Abigail Haddad [00:05:14]: So what I was doing with my California traffic code chatbot was I had a series of questions and I automatically ran them through multiple models. And then I looked at the questions myself on the responses. It's not the worst, but it's not the best either. So let's talk about how to automate testing broadly. We test to make sure that our tools are doing what we want them to do. So what do you want your tool to do? What are some questions you want it to be able to answer? What does a good question look like? What does a bad answer look? Sorry, what does a good answer look like? What does a bad answer look like? And we want to test that it's doing that so easy, right? So just test that it's doing what you want it to be doing. We do that all the time with machine learning problems generally and with NLP specifically, but actually, okay, in this case, not that easy. It's actually kind of hard.

Abigail Haddad [00:05:58]: So why is it hard? It's hard because text is high dimensional data. It's complicated, it has a lot of features. And with generative AI, like with a chatbot, we're not talking about a classification model where the result is like a pass or a fail, like we're categorizing something as spam or not spam. Now, with digression, you can also use large language models to build classification models or do entity extraction, and they're really, really good at that. And that's my favorite use case for llms, in part because you can evaluate them really easily, the same way we've always evaluated these kinds of tools, by comparing the model output with our ground truth label data. If you have the opportunity to do that instead, do that like, oh my gosh, evaluate it. You have a confusion matrix, call it a day, but every wants a chat bot. Okay, so we're talking about that.

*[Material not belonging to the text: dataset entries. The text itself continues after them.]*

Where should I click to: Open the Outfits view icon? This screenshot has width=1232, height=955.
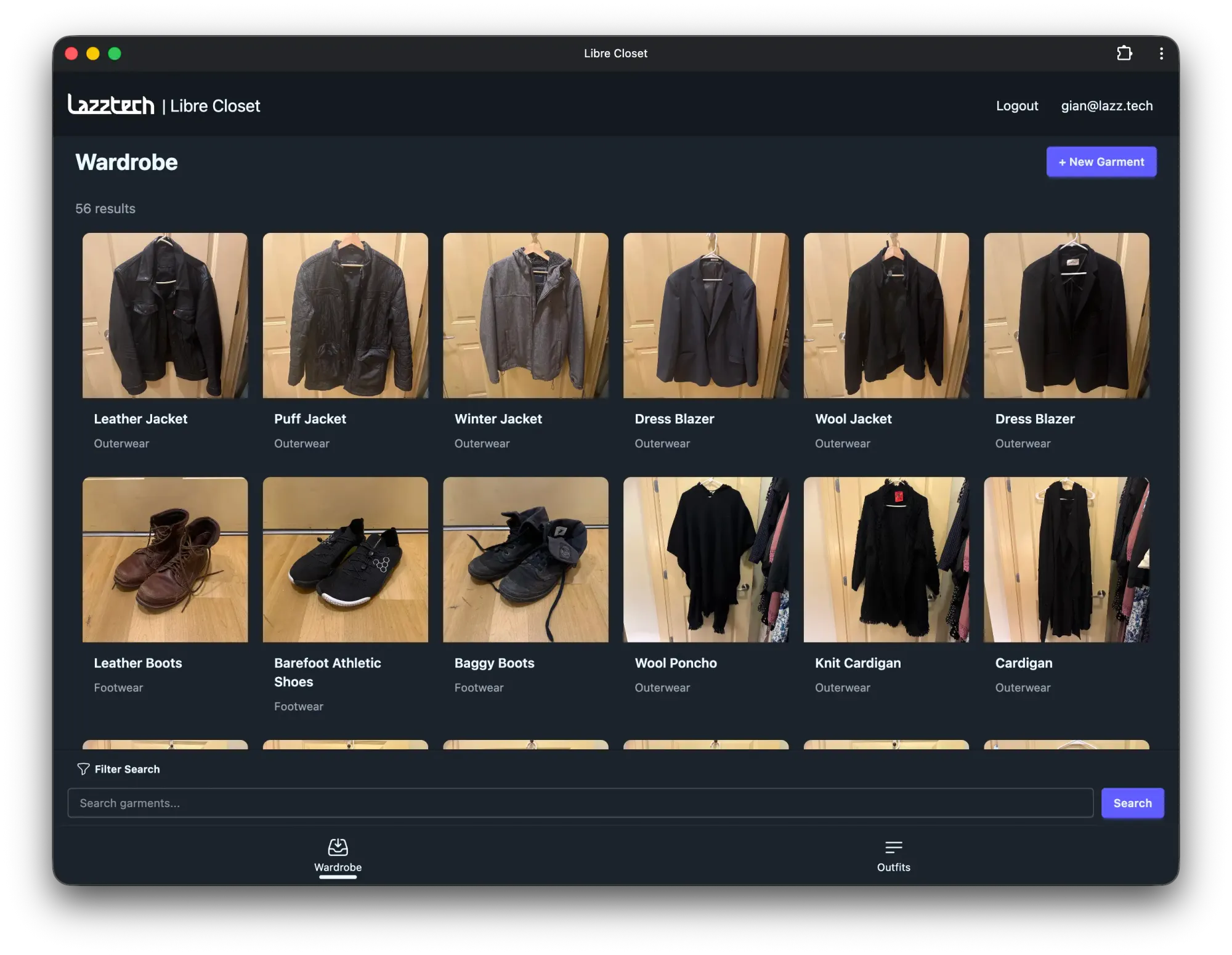coord(893,846)
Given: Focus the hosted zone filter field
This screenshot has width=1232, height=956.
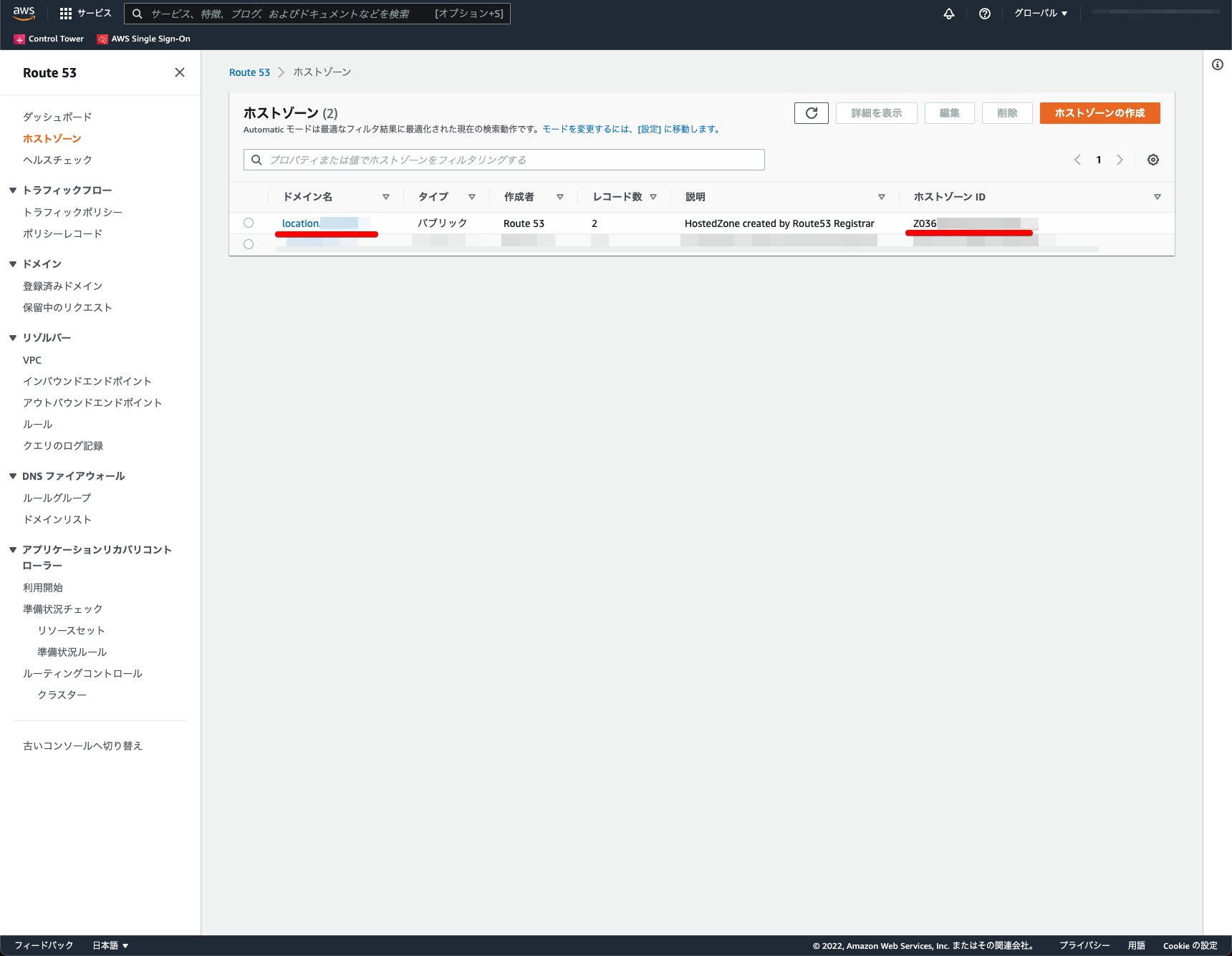Looking at the screenshot, I should tap(504, 160).
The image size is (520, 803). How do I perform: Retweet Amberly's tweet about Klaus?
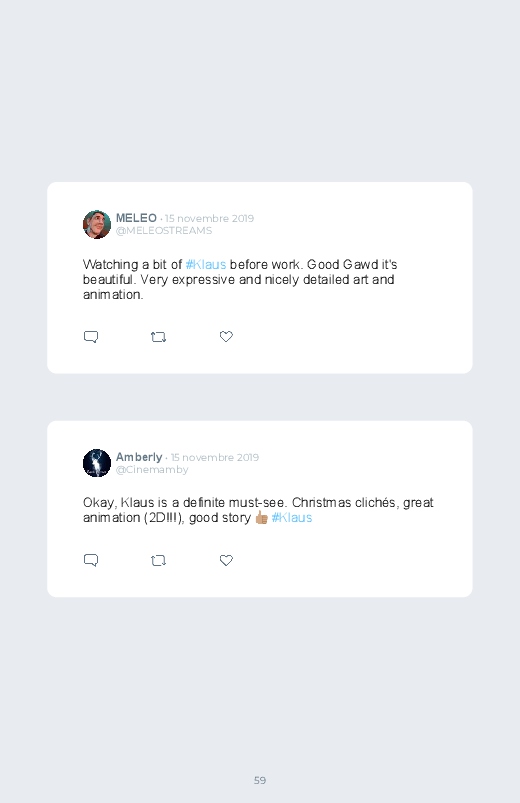(158, 561)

Abigail Haddad [00:06:42]: In the case of chat bots, we're asking a question and we're getting maybe a whole sentence back, or a whole paragraph, or even more. So how do we assess that? So we have a few options, which I'll go through, but first, I want to note that the purpose of this kind of testing is not to comprehensively test everything someone might ask your tool about. If you're going to generate every possible question someone could ask your tool, and then criteria for evaluating all the answers that were specific to that question, you wouldn't need a generative tool, you would need a frequently asked questions page and then some search functionality. So the purpose of this is you pick some of the types of questions you want your tool to be able to answer and then you're going to test those. So first option string matching. Okay, we've got some choices here. We can look for an exact match. So if you want your answer to be one exact sentence, or you want it to contain a particular substring, like if we ask it for capital, France is Paris somewhere in the response, right, the string matching substring.

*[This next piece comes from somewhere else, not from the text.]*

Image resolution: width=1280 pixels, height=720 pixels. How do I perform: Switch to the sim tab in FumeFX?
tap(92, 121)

Abigail Haddad [00:07:34]: We can use regular expressions if there's a pattern we want, like if we want a particular substring, but only if it's a standalone word, not part of a bigger word. We can measure edit distance or how syntactically close two pieces of text are, like how many characters we have to flip to get from one string to another. Or we can do a variation of exact matching where we want to find a list of keywords rather than just one. So here's an example. We have a little unit test, we have a prompt we're sending to our tools API. We pass a question, we get back a response and we test to see if there's something formatted like an email address in it, right? Super easy. So ship it. Does this look good? Is this a good way of evaluating high dimensional text data to see if it's got the answer we want? Isn't that great? Right? There's a lot we just can't do in terms of text evaluation with string matching.

Abigail Haddad [00:08:22]: Maybe there are some test cases you can write if you want very short factual answers, maybe do this. But in general I would say like don't ship this. Next we have semantic similarity. So with semantic similarity we can test how close one string is to another in a way that takes into account both like synonyms and context. So what's before and after? There are a lot of small models you can use for this. You can basically project your text into like 760th dimensional space, which actually is a major fewer dimensions than it starts out with. It's a major simplification. And then we take the distance between those two strings.

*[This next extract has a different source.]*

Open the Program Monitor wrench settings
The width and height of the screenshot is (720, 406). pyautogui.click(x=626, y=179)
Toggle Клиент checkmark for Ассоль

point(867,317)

Abigail Haddad [00:08:55]: So here's an example. This isn't quite real by the way, but basically you download a model to sort of tokenize it. Again, you're hitting your tool API with a prompt, you're getting a response, you're projecting that response into the semantic space, you're projecting the target text, basically the thing you wanted your tool to say into that space as well. And then you compare the two and you use a test which has a threshold for similarity. So like if it's 0.7 or above whatever, then it passes. And then, so the idea is it passes if the two texts were sufficiently close using this model. So ship it again, I don't want to say never, but there's a lot of nuance you're not necessarily going to capture with similarity, and that's especially as your text responses get longer. Something can be importance and you can miss it one way or the other.

Abigail Haddad [00:09:39]: Okay, so finally, this is what I'm excited about. Okay, so we have LLM led evals. So this is where you write a specific test for whatever it is you're looking for and you let an LlM do your evaluation for you. And this doesn't need to be the LLM you're actually using for your tool. Like you might use an open source tool or a smaller LLM for your actual tool, right? Because you've got a lot of users, you don't want the cost, but you might still want to use GPT four for your test cases because it's not going to cost very much to actually run your test cases and it's going to be a very good model. So what does this look like? What does writing an LLM lead eval look like? It looks like basically whatever you want it to look like. So this is one I use for text closeness. So this is how close is the text of the tool output to the text I wanted it to put.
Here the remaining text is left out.